Soundtrap goes live
Soundtrap, a freemium music sequencer, digital audio workstation and music-sharing Web site, officially launches today.
Operating through the user's browser, Soundtrap can be used on a smartphone, tablet, notebook or desktop and is compatible with a broad range of operating systems, including Android, iOS, Windows, OSX, and Linux. It also works on Chromebooks.
Designed for mobility and collaboration, Soundtrap audio projects are stored in the cloud, so the user can finish work on a project and pick it up again later from a different device. Users can also invite others to collaborate on a project, regardless of their location or device.

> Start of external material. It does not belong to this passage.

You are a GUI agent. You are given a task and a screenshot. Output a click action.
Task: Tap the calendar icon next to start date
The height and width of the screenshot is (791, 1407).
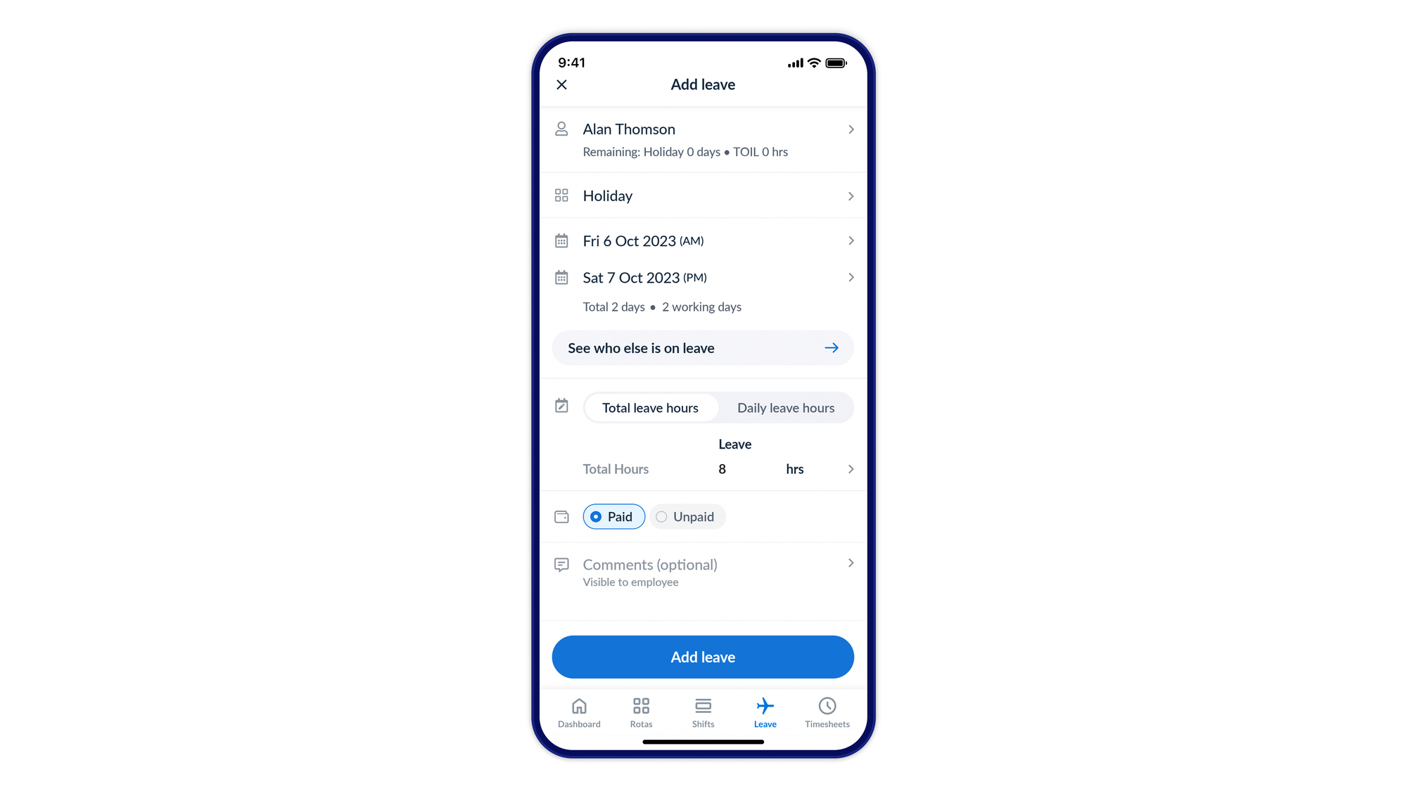(x=561, y=240)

The platform is also designed for easy use by amateurs. "Most traditional systems for music-making are way too complex, which excludes the ordinary musician or singer-songwriter," says Per Emanuelsson, Soundtrap CEO. He explains that Soundtrap aims to eliminate the barrier to entry created by complex recording equipment and technical skills, as well as the barriers to collaboration posed by device- or operating system-specific recording platforms. Soundtrap users "are not tied to a specific machine or venue to be creative", he says.
Soundtrap was released as a "very rough minimal viable product" late in 2013, recalls Emanuelsson. It gathered steam rapidly in 2015, growing from 20 000 to 120 000 users in five months, he continues.
Along with collaboration, the platform enables new forms of fan engagement for established artists, says Emanuelsson, telling of how Swedish pop group Ace of Base used Soundtrap to challenge fans to a remix competition, offering the winner a 50% revenue split on the winning remix.
Currently, Soundtrap is also being used in 300 schools - 150 of which are in the US - including New York University.
In addition to not tying schools or students into buying particular devices, the service's device-fluid collaboration features allow students to work together on music, spoken word or podcast assignments in more practical ways, and allow teachers to more easily listen in and provide feedback, explains Emanuelsson.
Learners can also engage in inter-school or international sound-based projects, he adds.
Soundtrap can also enable remote rehearsal for school music groups, says Emanuelsson. "Record the parts of the choir in a Soundtrap project and invite all the choir members, who can now practice their parts and sing along with the real-world experience of hearing all the parts from wherever they are," he explains.
"We see that Soundtrap can be used in many more situations, but right now we are focusing on the consumer and the education markets," Emanuelsson concludes.